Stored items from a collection
= = =
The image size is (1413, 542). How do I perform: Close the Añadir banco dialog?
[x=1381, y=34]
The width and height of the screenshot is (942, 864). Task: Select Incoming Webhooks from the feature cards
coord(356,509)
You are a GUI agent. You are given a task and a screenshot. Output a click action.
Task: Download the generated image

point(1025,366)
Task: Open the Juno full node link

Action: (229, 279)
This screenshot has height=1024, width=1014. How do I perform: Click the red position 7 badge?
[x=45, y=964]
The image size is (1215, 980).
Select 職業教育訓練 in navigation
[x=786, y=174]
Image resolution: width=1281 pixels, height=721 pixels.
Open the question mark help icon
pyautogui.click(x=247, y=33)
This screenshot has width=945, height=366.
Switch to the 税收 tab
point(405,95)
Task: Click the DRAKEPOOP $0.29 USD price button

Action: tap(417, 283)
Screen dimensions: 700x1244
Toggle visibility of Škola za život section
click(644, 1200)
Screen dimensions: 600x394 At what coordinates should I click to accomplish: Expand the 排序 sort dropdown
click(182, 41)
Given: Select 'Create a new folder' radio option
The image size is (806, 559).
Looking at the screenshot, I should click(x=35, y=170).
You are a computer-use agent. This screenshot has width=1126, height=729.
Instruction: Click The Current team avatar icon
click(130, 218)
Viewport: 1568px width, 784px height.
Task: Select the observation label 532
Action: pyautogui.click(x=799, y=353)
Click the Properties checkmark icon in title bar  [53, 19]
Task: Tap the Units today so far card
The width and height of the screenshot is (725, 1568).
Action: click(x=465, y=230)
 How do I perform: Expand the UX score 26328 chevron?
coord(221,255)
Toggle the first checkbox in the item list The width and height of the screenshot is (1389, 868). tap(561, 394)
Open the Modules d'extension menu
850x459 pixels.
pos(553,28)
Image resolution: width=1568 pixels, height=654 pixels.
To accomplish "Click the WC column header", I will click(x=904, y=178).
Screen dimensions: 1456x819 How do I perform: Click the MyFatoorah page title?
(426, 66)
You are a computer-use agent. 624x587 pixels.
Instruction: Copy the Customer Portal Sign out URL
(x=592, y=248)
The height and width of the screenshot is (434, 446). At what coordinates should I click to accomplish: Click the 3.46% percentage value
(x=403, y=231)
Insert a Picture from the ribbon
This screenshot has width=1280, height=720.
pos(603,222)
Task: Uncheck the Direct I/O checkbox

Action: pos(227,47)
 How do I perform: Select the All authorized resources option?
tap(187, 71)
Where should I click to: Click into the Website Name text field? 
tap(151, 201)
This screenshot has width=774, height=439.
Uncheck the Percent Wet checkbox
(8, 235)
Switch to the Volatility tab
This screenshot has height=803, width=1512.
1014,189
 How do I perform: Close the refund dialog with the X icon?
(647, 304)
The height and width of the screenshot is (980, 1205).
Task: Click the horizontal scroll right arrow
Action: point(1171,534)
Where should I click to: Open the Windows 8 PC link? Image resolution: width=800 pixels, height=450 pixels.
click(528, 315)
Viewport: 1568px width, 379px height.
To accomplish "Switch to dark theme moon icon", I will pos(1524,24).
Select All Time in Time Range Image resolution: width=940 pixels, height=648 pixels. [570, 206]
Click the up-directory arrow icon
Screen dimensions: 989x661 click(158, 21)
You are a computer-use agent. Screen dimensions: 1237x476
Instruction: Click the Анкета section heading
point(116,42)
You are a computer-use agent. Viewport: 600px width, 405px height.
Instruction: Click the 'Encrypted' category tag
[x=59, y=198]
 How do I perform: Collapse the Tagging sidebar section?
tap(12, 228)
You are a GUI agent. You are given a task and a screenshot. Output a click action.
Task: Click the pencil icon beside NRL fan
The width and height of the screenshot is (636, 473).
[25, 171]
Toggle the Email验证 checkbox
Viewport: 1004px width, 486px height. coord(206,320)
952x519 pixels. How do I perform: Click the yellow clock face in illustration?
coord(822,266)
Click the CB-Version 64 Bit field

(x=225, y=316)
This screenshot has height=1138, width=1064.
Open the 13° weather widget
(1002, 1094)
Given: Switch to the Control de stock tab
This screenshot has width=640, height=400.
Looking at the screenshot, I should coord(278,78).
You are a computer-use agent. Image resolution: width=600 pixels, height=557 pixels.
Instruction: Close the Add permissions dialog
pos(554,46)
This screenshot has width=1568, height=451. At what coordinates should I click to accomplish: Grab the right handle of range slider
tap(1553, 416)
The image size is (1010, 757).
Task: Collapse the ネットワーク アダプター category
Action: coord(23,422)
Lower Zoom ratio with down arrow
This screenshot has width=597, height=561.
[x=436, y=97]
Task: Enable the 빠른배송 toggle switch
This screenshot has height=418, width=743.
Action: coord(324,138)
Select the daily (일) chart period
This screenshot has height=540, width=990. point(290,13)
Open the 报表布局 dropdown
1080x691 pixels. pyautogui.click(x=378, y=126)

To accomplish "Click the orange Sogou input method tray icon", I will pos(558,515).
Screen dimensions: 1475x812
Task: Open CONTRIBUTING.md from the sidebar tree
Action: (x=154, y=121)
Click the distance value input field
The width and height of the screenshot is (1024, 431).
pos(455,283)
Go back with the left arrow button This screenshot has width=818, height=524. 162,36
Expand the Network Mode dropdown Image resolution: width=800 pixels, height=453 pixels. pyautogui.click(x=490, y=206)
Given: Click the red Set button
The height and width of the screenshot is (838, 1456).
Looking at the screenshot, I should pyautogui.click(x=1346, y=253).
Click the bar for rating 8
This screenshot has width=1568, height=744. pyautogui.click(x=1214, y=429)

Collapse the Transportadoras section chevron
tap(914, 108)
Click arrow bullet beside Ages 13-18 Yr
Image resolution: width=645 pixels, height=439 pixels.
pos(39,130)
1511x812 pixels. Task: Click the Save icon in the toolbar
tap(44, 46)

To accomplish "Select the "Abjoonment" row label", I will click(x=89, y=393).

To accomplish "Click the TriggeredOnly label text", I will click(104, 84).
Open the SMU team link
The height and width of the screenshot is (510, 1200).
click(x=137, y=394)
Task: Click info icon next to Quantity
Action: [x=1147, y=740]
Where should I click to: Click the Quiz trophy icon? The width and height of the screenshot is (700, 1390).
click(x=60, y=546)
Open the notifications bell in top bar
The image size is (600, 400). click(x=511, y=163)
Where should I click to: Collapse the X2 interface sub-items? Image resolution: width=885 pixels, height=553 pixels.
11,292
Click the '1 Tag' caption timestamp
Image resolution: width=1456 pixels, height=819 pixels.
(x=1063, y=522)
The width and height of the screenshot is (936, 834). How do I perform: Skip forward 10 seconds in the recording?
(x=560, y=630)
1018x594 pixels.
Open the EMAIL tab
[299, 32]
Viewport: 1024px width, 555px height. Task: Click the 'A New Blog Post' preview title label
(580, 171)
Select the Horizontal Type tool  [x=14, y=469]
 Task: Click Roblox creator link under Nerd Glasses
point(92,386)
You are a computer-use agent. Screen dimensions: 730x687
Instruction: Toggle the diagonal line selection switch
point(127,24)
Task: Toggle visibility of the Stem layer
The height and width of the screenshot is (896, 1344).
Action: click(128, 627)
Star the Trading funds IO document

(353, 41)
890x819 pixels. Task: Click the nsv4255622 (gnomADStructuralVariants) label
= = =
What to produce: Every record must be repeated precisely and in full.

Exercise solution:
The image size is (1413, 542). How do I perform: Close the Añadir banco dialog?
[x=1381, y=34]
The width and height of the screenshot is (942, 864). Task: Select Incoming Webhooks from the feature cards
coord(356,509)
You are a GUI agent. You are given a task and a screenshot. Output a click action.
Task: Download the generated image

point(1025,366)
Task: Open the Juno full node link

Action: (229, 279)
This screenshot has height=1024, width=1014. How do I perform: Click the red position 7 badge?
[x=45, y=964]
The image size is (1215, 980).
Select 職業教育訓練 in navigation
[x=786, y=174]
Image resolution: width=1281 pixels, height=721 pixels.
Open the question mark help icon
pyautogui.click(x=247, y=33)
This screenshot has width=945, height=366.
Switch to the 税收 tab
point(405,95)
Task: Click the DRAKEPOOP $0.29 USD price button

Action: tap(417, 283)
Screen dimensions: 700x1244
Toggle visibility of Škola za život section
click(644, 1200)
Screen dimensions: 600x394 At what coordinates should I click to accomplish: Expand the 排序 sort dropdown
click(182, 41)
Given: Select 'Create a new folder' radio option
The image size is (806, 559).
Looking at the screenshot, I should click(x=35, y=170).
You are a computer-use agent. This screenshot has width=1126, height=729.
Instruction: Click The Current team avatar icon
click(130, 218)
Viewport: 1568px width, 784px height.
Task: Select the observation label 532
Action: pyautogui.click(x=799, y=353)
Click the Properties checkmark icon in title bar  [53, 19]
Task: Tap the Units today so far card
The width and height of the screenshot is (725, 1568).
Action: click(x=465, y=230)
 How do I perform: Expand the UX score 26328 chevron?
coord(221,255)
Toggle the first checkbox in the item list The width and height of the screenshot is (1389, 868). tap(561, 394)
Open the Modules d'extension menu
850x459 pixels.
pos(553,28)
Image resolution: width=1568 pixels, height=654 pixels.
To accomplish "Click the WC column header", I will click(x=904, y=178).
Screen dimensions: 1456x819 How do I perform: Click the MyFatoorah page title?
(426, 66)
You are a computer-use agent. 624x587 pixels.
Instruction: Copy the Customer Portal Sign out URL
(x=592, y=248)
The height and width of the screenshot is (434, 446). At what coordinates should I click to accomplish: Click the 3.46% percentage value
(x=403, y=231)
Insert a Picture from the ribbon
This screenshot has width=1280, height=720.
pos(603,222)
Task: Uncheck the Direct I/O checkbox

Action: pos(227,47)
 How do I perform: Select the All authorized resources option?
tap(187, 71)
Where should I click to: Click into the Website Name text field? 
tap(151, 201)
This screenshot has width=774, height=439.
Uncheck the Percent Wet checkbox
(8, 235)
Switch to the Volatility tab
This screenshot has height=803, width=1512.
1014,189
 How do I perform: Close the refund dialog with the X icon?
(647, 304)
The height and width of the screenshot is (980, 1205).
Task: Click the horizontal scroll right arrow
Action: point(1171,534)
Where should I click to: Open the Windows 8 PC link? Image resolution: width=800 pixels, height=450 pixels.
click(528, 315)
Viewport: 1568px width, 379px height.
To accomplish "Switch to dark theme moon icon", I will pos(1524,24).
Select All Time in Time Range Image resolution: width=940 pixels, height=648 pixels. [570, 206]
Click the up-directory arrow icon
Screen dimensions: 989x661 click(158, 21)
You are a computer-use agent. Screen dimensions: 1237x476
Instruction: Click the Анкета section heading
point(116,42)
You are a computer-use agent. Viewport: 600px width, 405px height.
Instruction: Click the 'Encrypted' category tag
[x=59, y=198]
 How do I perform: Collapse the Tagging sidebar section?
tap(12, 228)
You are a GUI agent. You are given a task and a screenshot. Output a click action.
Task: Click the pencil icon beside NRL fan
The width and height of the screenshot is (636, 473).
[25, 171]
Toggle the Email验证 checkbox
Viewport: 1004px width, 486px height. coord(206,320)
952x519 pixels. How do I perform: Click the yellow clock face in illustration?
coord(822,266)
Click the CB-Version 64 Bit field

(x=225, y=316)
This screenshot has height=1138, width=1064.
Open the 13° weather widget
(1002, 1094)
Given: Switch to the Control de stock tab
This screenshot has width=640, height=400.
Looking at the screenshot, I should coord(278,78).
You are a computer-use agent. Image resolution: width=600 pixels, height=557 pixels.
Instruction: Close the Add permissions dialog
pos(554,46)
This screenshot has width=1568, height=451. At what coordinates should I click to accomplish: Grab the right handle of range slider
tap(1553, 416)
The image size is (1010, 757).
Task: Collapse the ネットワーク アダプター category
Action: coord(23,422)
Lower Zoom ratio with down arrow
This screenshot has width=597, height=561.
[x=436, y=97]
Task: Enable the 빠른배송 toggle switch
This screenshot has height=418, width=743.
Action: coord(324,138)
Select the daily (일) chart period
This screenshot has height=540, width=990. point(290,13)
Open the 报表布局 dropdown
1080x691 pixels. pyautogui.click(x=378, y=126)

To accomplish "Click the orange Sogou input method tray icon", I will pos(558,515).
Screen dimensions: 1475x812
Task: Open CONTRIBUTING.md from the sidebar tree
Action: (x=154, y=121)
Click the distance value input field
The width and height of the screenshot is (1024, 431).
pos(455,283)
Go back with the left arrow button This screenshot has width=818, height=524. 162,36
Expand the Network Mode dropdown Image resolution: width=800 pixels, height=453 pixels. pyautogui.click(x=490, y=206)
Given: Click the red Set button
The height and width of the screenshot is (838, 1456).
Looking at the screenshot, I should pyautogui.click(x=1346, y=253).
Click the bar for rating 8
This screenshot has width=1568, height=744. pyautogui.click(x=1214, y=429)

Collapse the Transportadoras section chevron
tap(914, 108)
Click arrow bullet beside Ages 13-18 Yr
Image resolution: width=645 pixels, height=439 pixels.
pos(39,130)
1511x812 pixels. Task: Click the Save icon in the toolbar
tap(44, 46)

To accomplish "Select the "Abjoonment" row label", I will click(x=89, y=393).

To accomplish "Click the TriggeredOnly label text", I will click(104, 84).
Open the SMU team link
The height and width of the screenshot is (510, 1200).
click(x=137, y=394)
Task: Click info icon next to Quantity
Action: [x=1147, y=740]
Where should I click to: Click the Quiz trophy icon? The width and height of the screenshot is (700, 1390).
click(x=60, y=546)
Open the notifications bell in top bar
The image size is (600, 400). click(x=511, y=163)
Where should I click to: Collapse the X2 interface sub-items? Image resolution: width=885 pixels, height=553 pixels.
11,292
Click the '1 Tag' caption timestamp
Image resolution: width=1456 pixels, height=819 pixels.
(x=1063, y=522)
The width and height of the screenshot is (936, 834). How do I perform: Skip forward 10 seconds in the recording?
(x=560, y=630)
1018x594 pixels.
Open the EMAIL tab
[299, 32]
Viewport: 1024px width, 555px height. Task: Click the 'A New Blog Post' preview title label
(580, 171)
Select the Horizontal Type tool  [x=14, y=469]
 Task: Click Roblox creator link under Nerd Glasses
point(92,386)
You are a computer-use agent. Screen dimensions: 730x687
Instruction: Toggle the diagonal line selection switch
point(127,24)
Task: Toggle visibility of the Stem layer
The height and width of the screenshot is (896, 1344).
Action: click(128, 627)
Star the Trading funds IO document

(353, 41)
890x819 pixels. Task: Click the nsv4255622 (gnomADStructuralVariants) label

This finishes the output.